La huelga general de la Central Obrera Boliviana, los bloqueos campesinos y el malestar de maestros, mineros y transportistas exponen el primer gran choque social del gobierno de Rodrigo Paz. La promesa de “ordenar” la economía empieza a encontrar su límite en una realidad concreta: salarios golpeados, combustible en crisis, rutas cortadas y una presión popular que ya no se reduce a un reclamo sectorial.
Una huelga que dejó de ser solo sindical
Bolivia atraviesa una nueva escalada de conflicto social. La Central Obrera Boliviana mantiene una huelga general indefinida, iniciada el 4 de mayo, en reclamo de un aumento salarial y de respuestas a un amplio pliego de demandas laborales. La medida ya suma varios días de movilización, bloqueos y tensión política en La Paz, El Alto y zonas rurales del altiplano.
El conflicto comenzó con reclamos salariales, pero se amplió rápidamente. A la protesta obrera se sumaron maestros, mineros, transportistas y organizaciones campesinas aimaras, que instalaron bloqueos en rutas estratégicas. Según reportes policiales difundidos por medios bolivianos, se registraron decenas de puntos de bloqueo, con fuerte concentración en el departamento de La Paz.
La situación golpea el abastecimiento, el transporte y la actividad económica. En La Paz y El Alto, los cortes generan problemas para el ingreso de alimentos e insumos básicos, mientras el gobierno intenta sostener la provisión mediante medidas de emergencia. El malestar ya no puede leerse únicamente como una disputa salarial: expresa una resistencia más profunda frente al rumbo económico del nuevo gobierno.
El ajuste encuentra calle
Rodrigo Paz llegó al gobierno con un discurso de cambio económico, reducción del gasto y reordenamiento estatal.

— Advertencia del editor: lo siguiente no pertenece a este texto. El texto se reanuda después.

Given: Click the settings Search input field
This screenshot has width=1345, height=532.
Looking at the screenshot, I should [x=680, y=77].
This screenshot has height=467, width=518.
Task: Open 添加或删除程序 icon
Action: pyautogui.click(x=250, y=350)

En pocos meses, esa orientación empezó a chocar con sectores populares que sienten el impacto directo de la crisis. La COB exige una compensación salarial frente al deterioro del poder adquisitivo. Los maestros reclaman mejoras presupuestales y salariales. Los transportistas denuncian problemas con la calidad de la gasolina y daños en vehículos. Los campesinos rechazan medidas vinculadas a la tierra y advierten sobre el avance de intereses empresariales sobre territorios rurales.
El gobierno sostiene que no puede atender el aumento salarial pedido por los sindicatos debido a la situación económica. También acusa a sectores movilizados de actuar con intereses políticos y llama al diálogo. Pero la respuesta oficial no logró desactivar la protesta. En algunos sectores, el reclamo ya pasó de la negociación laboral a la exigencia directa de renuncia del presidente.
La Asamblea boliviana dio una señal de retroceso al avanzar en la anulación de una reforma agraria cuestionada por organizaciones rurales. El intento buscó pacificar el escenario, pero no resolvió el conflicto de fondo. La protesta social ya combina reclamos de salario, tierra, combustible, educación y rechazo al ajuste.
Una advertencia para la región
Lo que ocurre en Bolivia no es un episodio aislado. Forma parte de una tensión más amplia en América Latina: gobiernos que prometen ordenar la economía desde arriba y sociedades que padecen el costo de ese ordenamiento desde abajo. El lenguaje técnico del ajuste suele hablar de déficit, gasto, competitividad y estabilidad. La calle responde con otra gramática: salario, comida, transporte, trabajo, territorio y dignidad.
La derecha regional suele presentar estas medidas como inevitables. Pero la experiencia muestra que no hay ajuste sin conflicto social si el peso cae sobre trabajadores, campesinos, docentes, jubilados o sectores empobrecidos. Bolivia vuelve a mostrar esa frontera.
El gobierno de Paz lleva apenas seis meses, pero ya enfrenta una presión que desborda la administración cotidiana. La COB, los campesinos aimaras, los maestros, los mineros y los transportistas no están planteando solamente demandas económicas. Están poniendo en discusión quién paga la crisis y qué lugar tienen las organizaciones populares en el rumbo del país.